Por Goa e Margão
A manhã de hoje foi dedicada a Margão, que embora não prevista foi uma bela surpresa. Desde a entrada que se nota a presença portuguesa, seja na arquitectura das casas e das igrejas, quer na toponímia das ruas ou no nome dos estabelecimentos comerciais. Espantou-nos como absolutamente ao acaso fomos várias vezes abordados por goeses que quiseram mostrar que ainda falam português. Um deles, uma senhora, médica, na casa dos 60, ainda com um irmão em Portugal mostrou particular prazer em falar connosco. Percorremos o mercado e ruas envoventes, que apresentam um frenesim típico do comércio indiano, mas aqui talvez mais intenso e mais higiénico. Aliás, o estado de conservação das ruas e dos edifícios está muito acima do nível dos restantes estados que visitámos, uma prova de que este é o estado mais rico da Índia.

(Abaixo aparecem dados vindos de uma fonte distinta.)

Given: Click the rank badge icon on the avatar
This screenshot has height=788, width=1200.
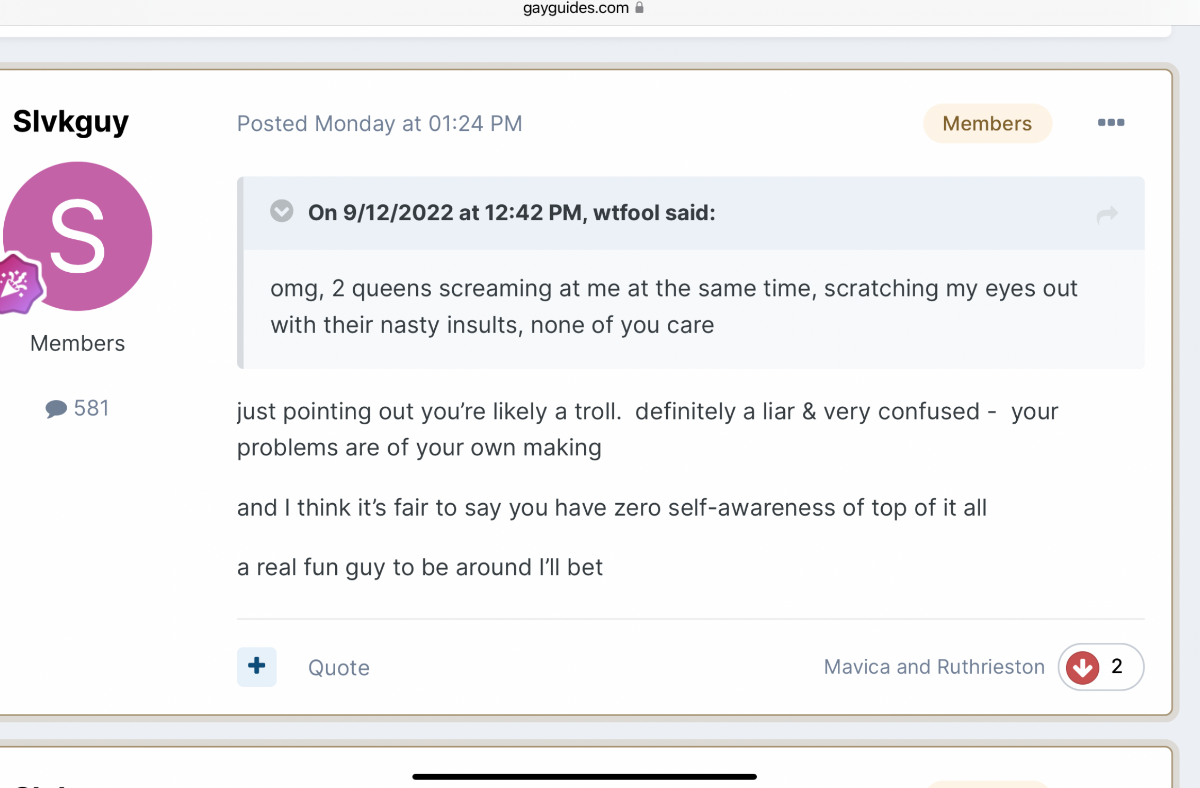Looking at the screenshot, I should click(x=18, y=283).
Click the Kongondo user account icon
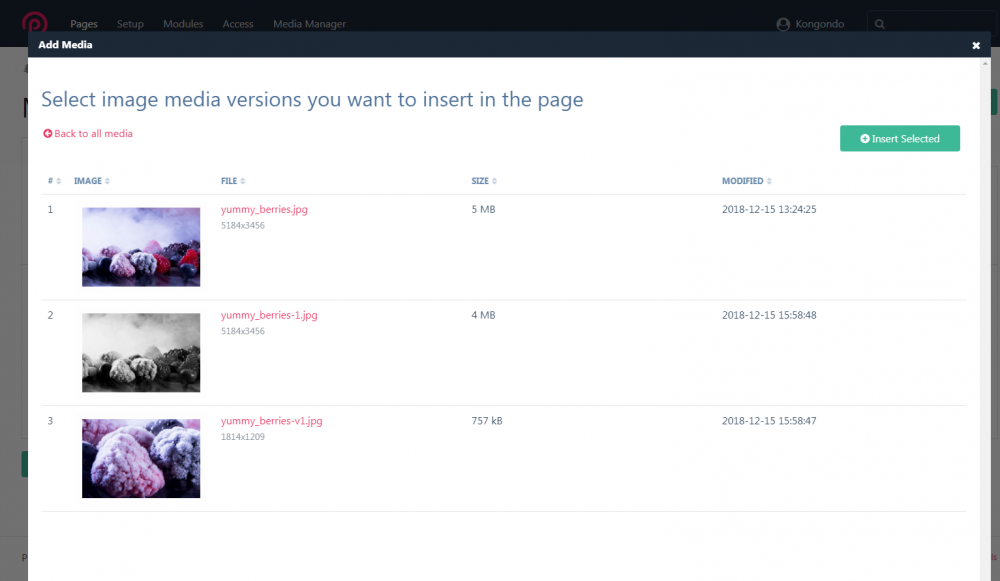 784,23
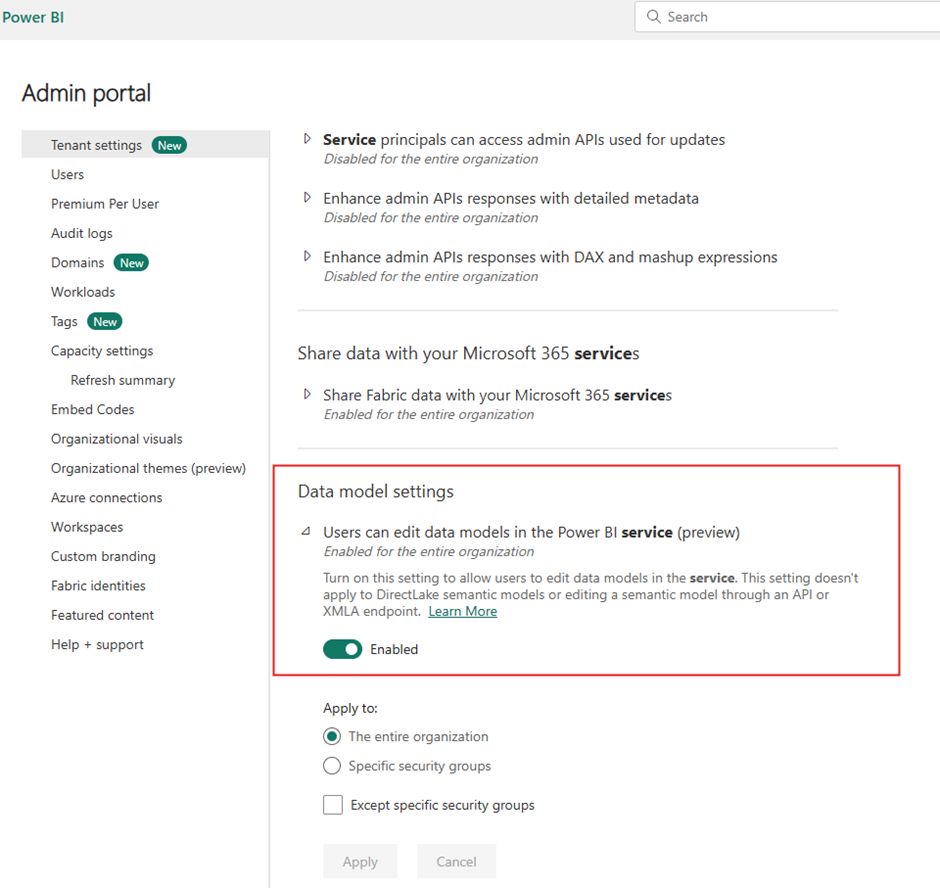Click the search magnifier icon

tap(653, 17)
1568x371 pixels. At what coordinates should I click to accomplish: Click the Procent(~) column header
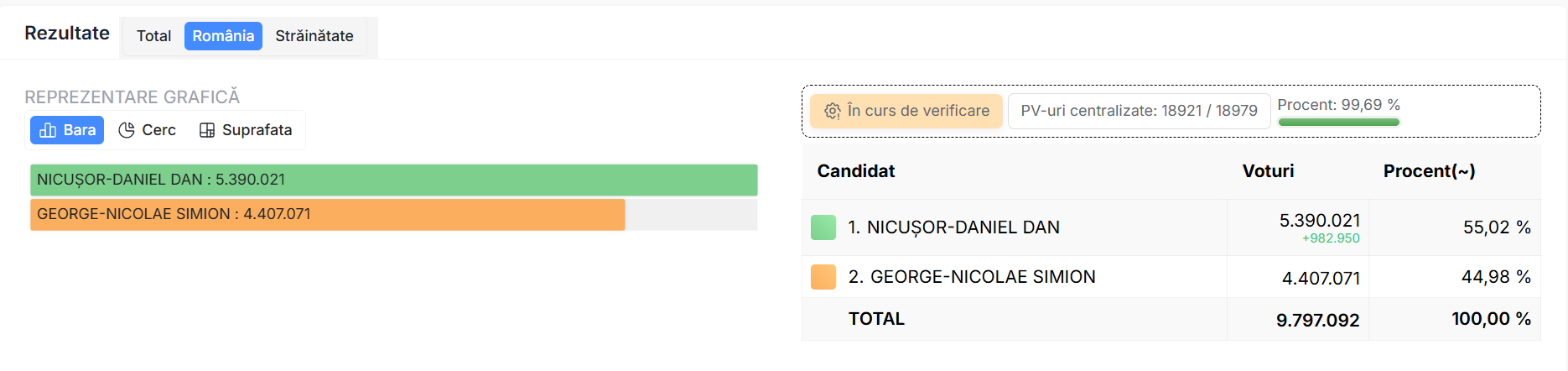point(1429,171)
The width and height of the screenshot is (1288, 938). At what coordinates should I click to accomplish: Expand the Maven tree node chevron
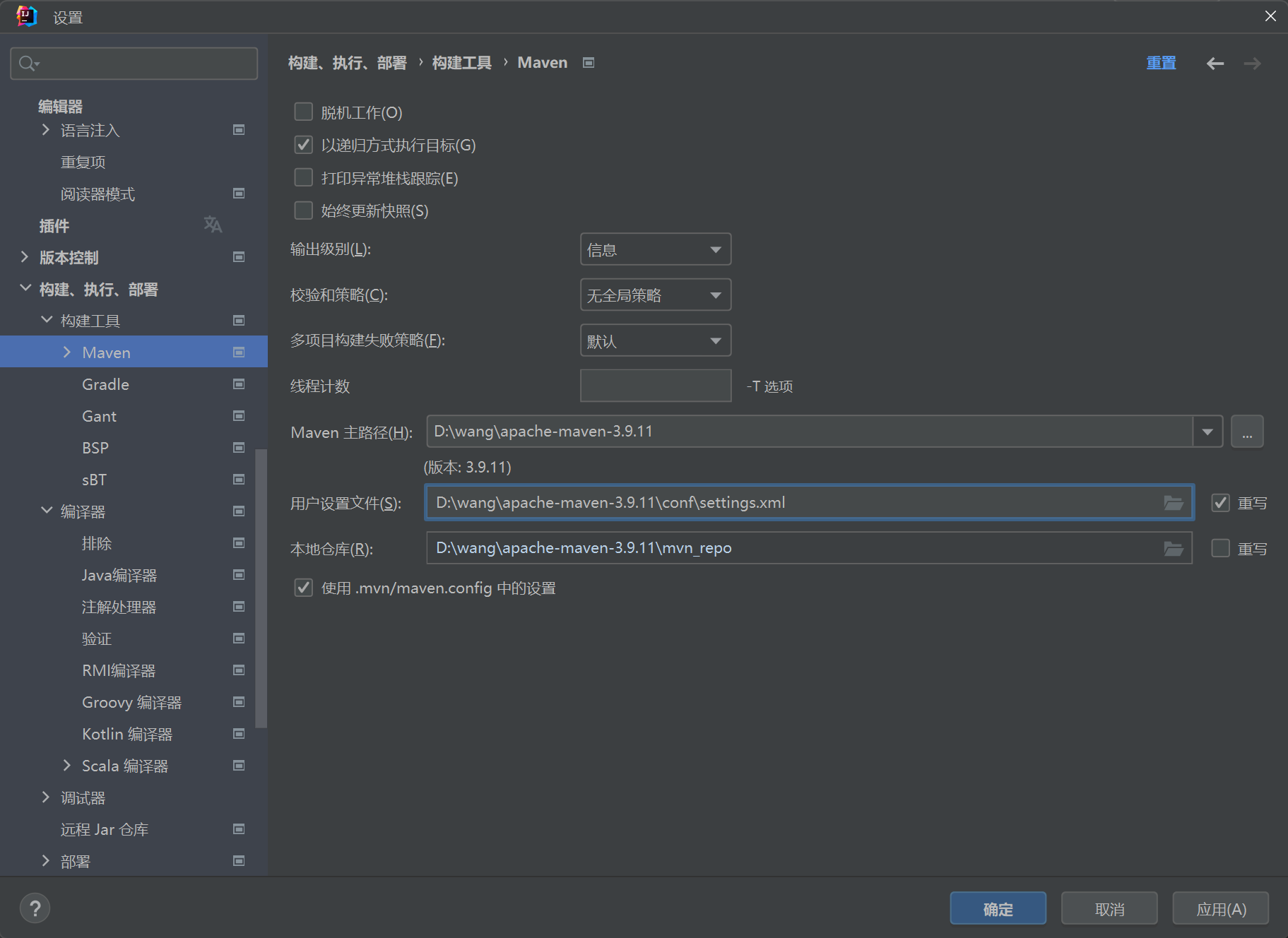coord(67,352)
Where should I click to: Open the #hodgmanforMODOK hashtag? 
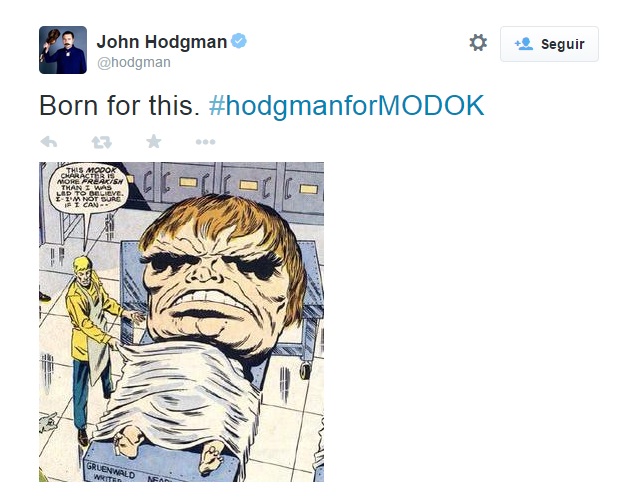click(x=346, y=106)
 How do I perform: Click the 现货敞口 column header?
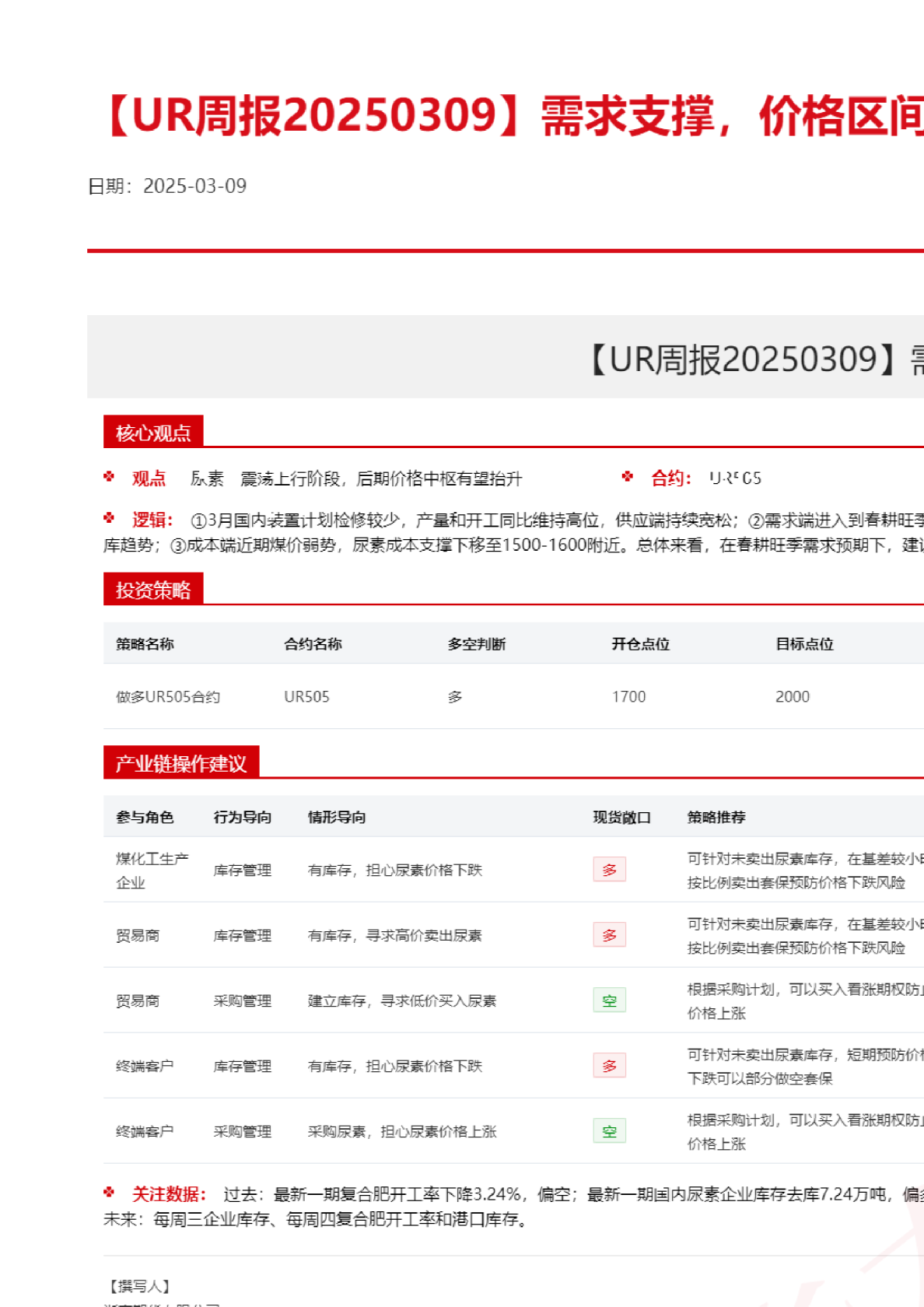tap(621, 818)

De tarde percorremos a Velha Goa, que hoje não é mais do que um conjunto de igrejas, algumas das quais de grandes dimensões. Uma delas, a Basílica do Bom Jesus, é classificada como Património da Humanidade, tem um altar enorme em talha dourada, belíssimo, visível de qualquer ponto do interior e que é claramente o centro de atenção do visitante assim que ele entra. De resto dá que pensar por que razão os portugueses gastaram tantos recursos a construir uma quantidade tão grande de igrejas num espaço tão pequeno. Foi emocionante de ver o retrato de todos os governadores e vice-reis portugueses da Índia no museu anexo a uma das basílicas.
Depois escrevo mais que agora estou a ser pressionado para irmos jantar ao Alfama, que é um restaurante aqui do Hotel Cidade de Goa que tem comida portuguesa. Que saudades…. Vamos a ela.